Por el amor de una bailarina equilibrista, se batían en duelo dos oficiales galoneados, mientras que un millonario amnésico se hacía acróbata. Los payasos reían a pesar de su tristeza cuando se incendiaba el castillo de su amante, los cíngaros raptaban a las duquesas, la hija del rey del acero se convertía en reina del alambre”.
“Pese a que el joven siglo XX ya tiene más de una década, la moral imperante sigue siendo decimonónica. Dicen los historiadores que, en realidad, el siglo XX no dio comienzo hasta 1918, cuando acabó la Gran Guerra”.

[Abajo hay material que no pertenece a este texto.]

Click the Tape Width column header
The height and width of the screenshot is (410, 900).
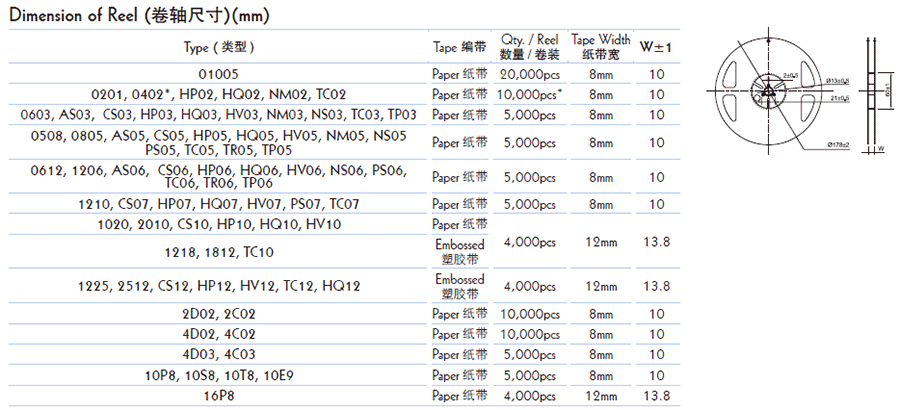pyautogui.click(x=601, y=46)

Ni que decir tiene que lo que las bellas fatales inspiran son amores trágicos, que gravitan sobre la catástrofe. Los maridos, al descubrir las infidelidades de sus esposas, son capaces de subirlas al coche para estrellarse con ellas contra un árbol. Los rayos entran en los castillos de los aristócratas para fulminarles junto a sus amantes.

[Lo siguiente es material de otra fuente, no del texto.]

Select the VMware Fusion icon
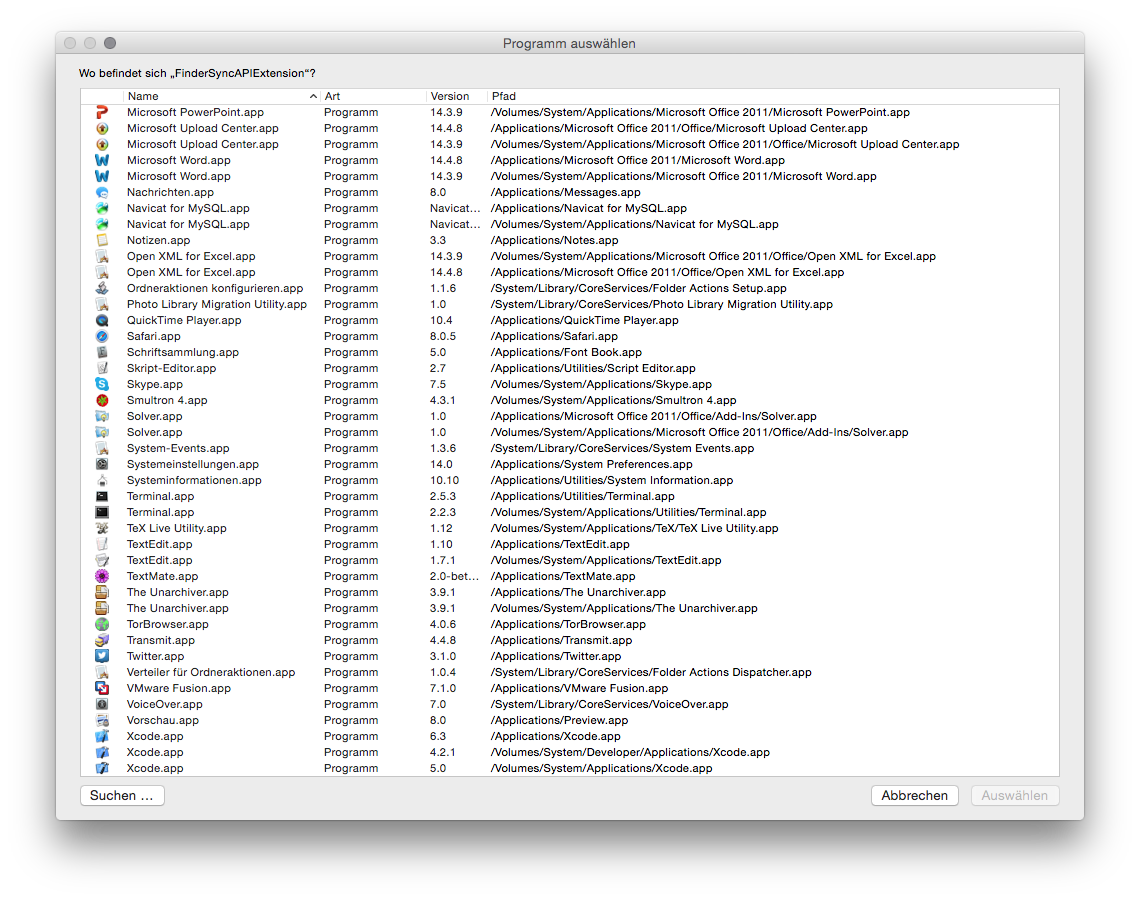Screen dimensions: 1140x900 [x=102, y=688]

El telón de fondo es un mundo poblado por desahogados. Un mundo irreal, totalmente ajeno a esa Europa donde se empieza a gestar la Gran Guerra, un mundo que aportará a Hollywood dos cuestiones fundamentales: la vampiresa y el beso. Los besos de las vampiresas nórdicas se encuentran lascivos y osados incluso en París, que según se decía en el Madrid de entonces, era de donde venían los niños.
Refiriéndose a ellos, la prensa de la época habla de cómo el beso se ha transformado en la pantalla. Pese a que el joven siglo XX ya tiene más de una década, la moral imperante sigue siendo decimonónica. Dicen los historiadores que, en realidad, el siglo XX no dio comienzo hasta 1918, cuando acabó la Gran Guerra.
Al descubrir el escándalo que, en 1911, 1912 o 1913 provocaban los besos, hay que rendirse ante la evidencia. “Ya no basta besarse rápidamente, como en los buenos viejos tiempos —protesta un comentarista alemán—; los labios se unen con largueza, con voluptuosidad, y la mujer, en pleno éxtasis, inclina la cabeza hacia atrás”.
Las vampiresas danesas son tan sicalípticas que las películas que protagonizan son las únicas capaces de competir con las producciones de la Pathé. Theda Bara, acaso la primera vampiresa estadounidense, lo será a imitación del modelo danés por más que su nombre artístico quisiera ser el anagrama de “arab death” (muerte árabe).
Pero el cine danés, como el resto de las cinematografías europeas, vendrá a menos con la guerra. Asta Nilsen se traslada a Alemania al igual que tantos técnicos y actores daneses. Sin embargo, el incipiente Carl Theodor Dreyer, prefiere instalarse en Suecia cuando abandona su país.